» Required work: Report each line of the data below in which "agent" appears.

Saved entries
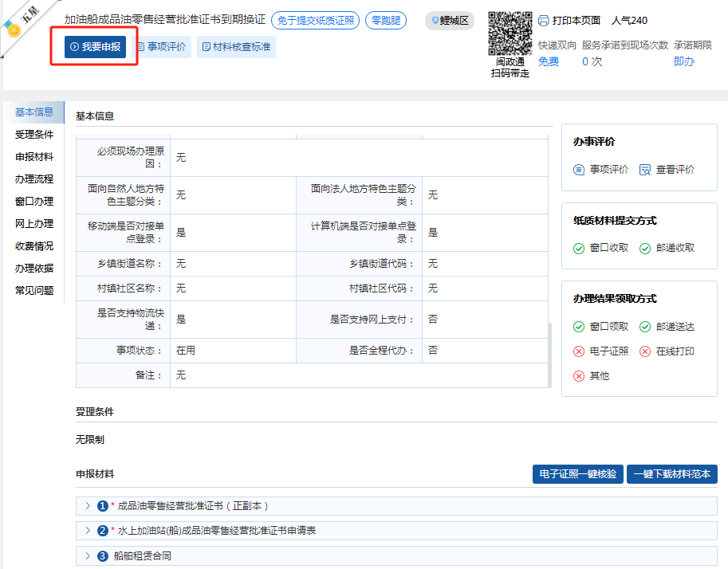Click the 事项评价 icon in 办事评价 panel
The image size is (728, 569).
[580, 170]
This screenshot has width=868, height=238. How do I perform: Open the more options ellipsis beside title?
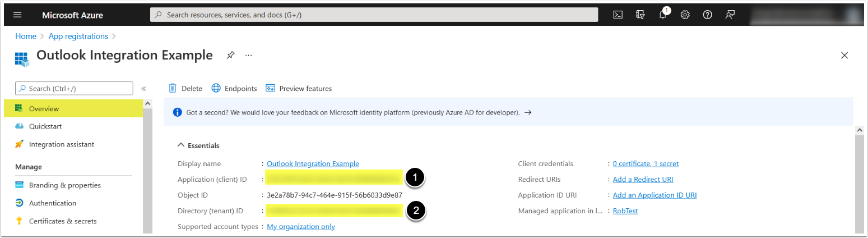(x=249, y=56)
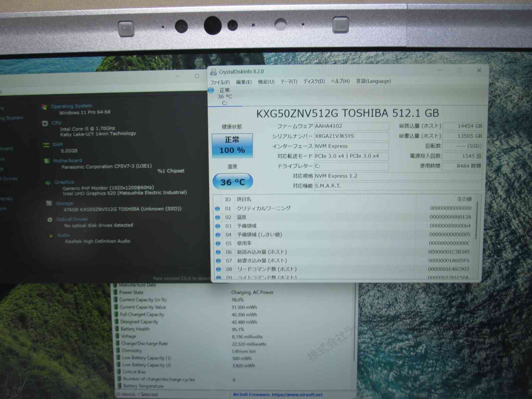Click the blue status dot for attribute 05
Screen dimensions: 532x399
pos(218,243)
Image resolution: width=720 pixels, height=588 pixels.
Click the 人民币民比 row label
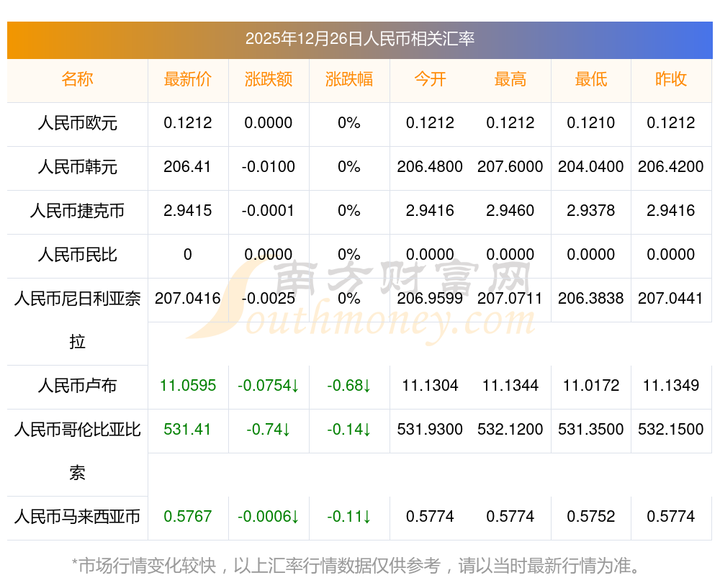click(77, 255)

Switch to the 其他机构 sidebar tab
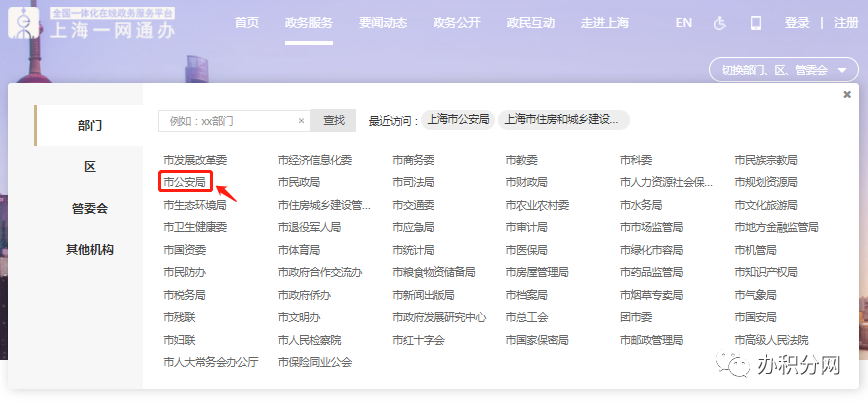coord(89,249)
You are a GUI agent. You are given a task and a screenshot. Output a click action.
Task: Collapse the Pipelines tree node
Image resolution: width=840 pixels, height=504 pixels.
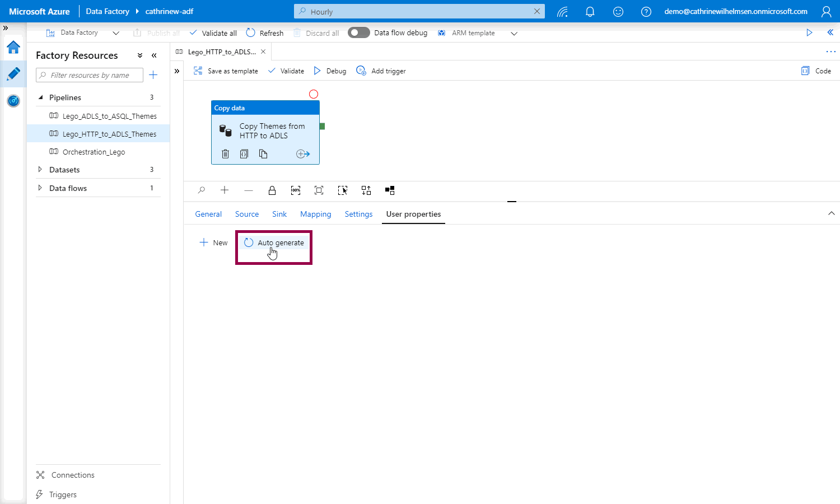pyautogui.click(x=40, y=97)
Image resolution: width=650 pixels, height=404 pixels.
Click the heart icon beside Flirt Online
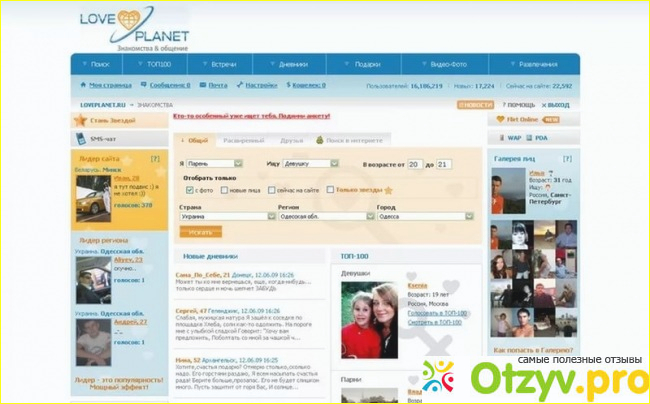[498, 120]
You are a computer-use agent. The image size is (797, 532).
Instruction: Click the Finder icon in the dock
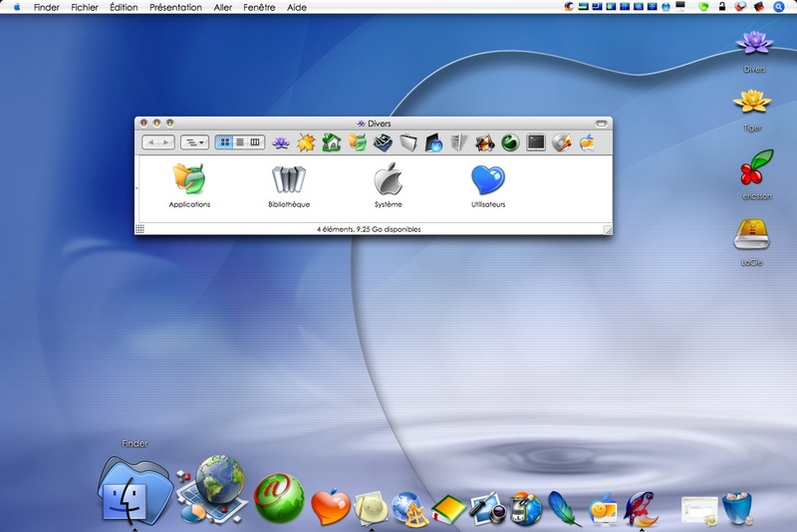click(x=133, y=492)
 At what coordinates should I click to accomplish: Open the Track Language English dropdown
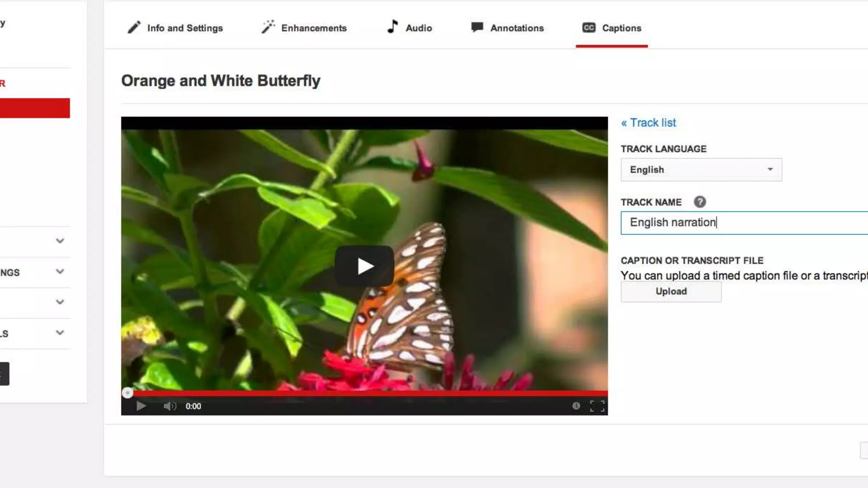pyautogui.click(x=701, y=170)
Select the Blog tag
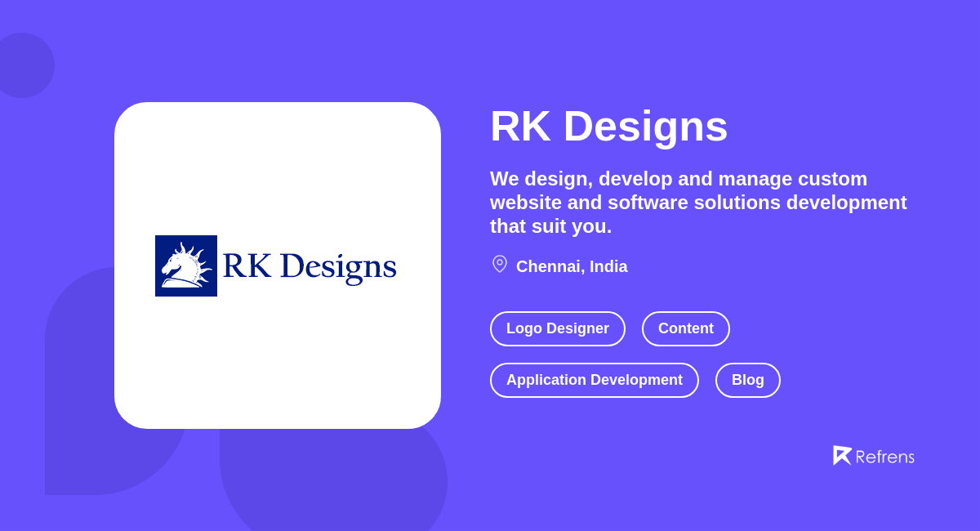 click(x=747, y=380)
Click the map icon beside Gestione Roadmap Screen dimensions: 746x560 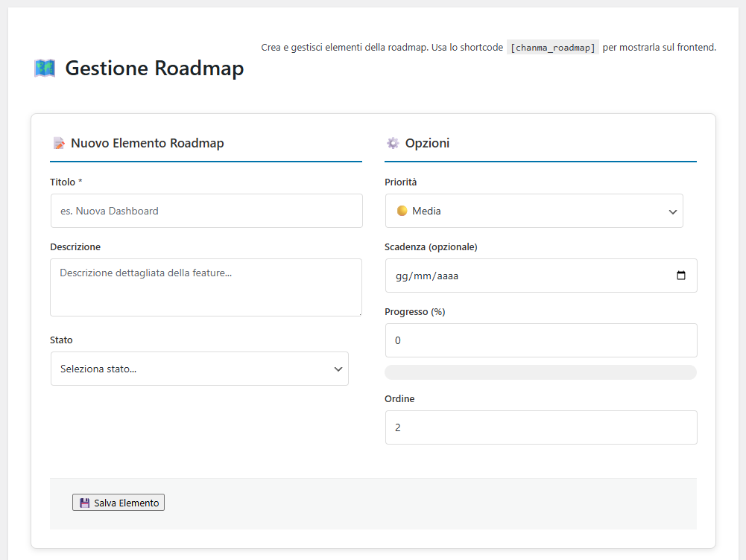coord(44,68)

» Task result:
You are a GUI agent. You are given a task and a screenshot. Output a click action.
You are a computer-use agent. The image size is (797, 532).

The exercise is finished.